As I'm sure many of you know by now, a clever programmer -- presumably with a wicked sense of humor -- wrote a tool to easily find people who do this.... and all sorts of interesting edits have been outed, with Wired adding a special feature to their site in order to simplify the process of sharing the most eggregious violations!
... and some of them are pretty bad. People at Diebold trying to remove information that calls their voting machines into question. Scientologists trying to whitewash their history. ExxonMobil trying to do the same regarding the Valdez cleanup story. People at the NSA removing references to secret surveilance programs. FoxNews editing Al Franken's entry... and the list goes on.
And if this, the Internet equivalent of a "ten car pileup", isn't drama-inducing enough, now all the major political websites are out there telling their users to start digging up dirt... and presumably voting other politically charged entries down. It's gonna get ugly.

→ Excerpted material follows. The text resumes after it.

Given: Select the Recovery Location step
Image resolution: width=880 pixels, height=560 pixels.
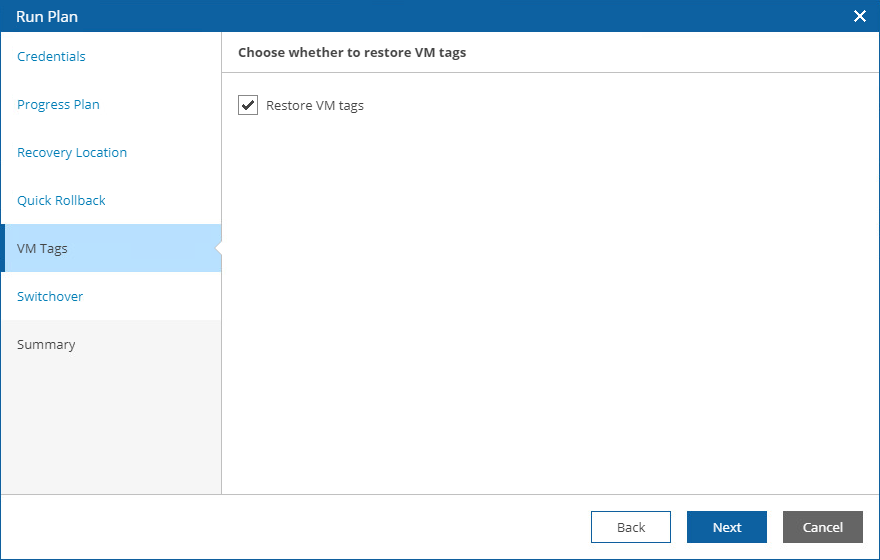Looking at the screenshot, I should [72, 152].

I have been doing a few searches myself, and after trying several different searches of previously unlisted groups and organizations, I struck paydirt, exposing someone working for the Israeli government of vandalizing the entry on the West Bank wall, and negatively slanting the main entry about Hezbollah. Frankly, it will be interesting to examine the edits by *ALL* major governments out there. Expect more updates...
Whoever thought Wikipedia could generate such excellent -- and significant -- webdrama? Makes LJ drama seem rather tame and pointless in comparison, really.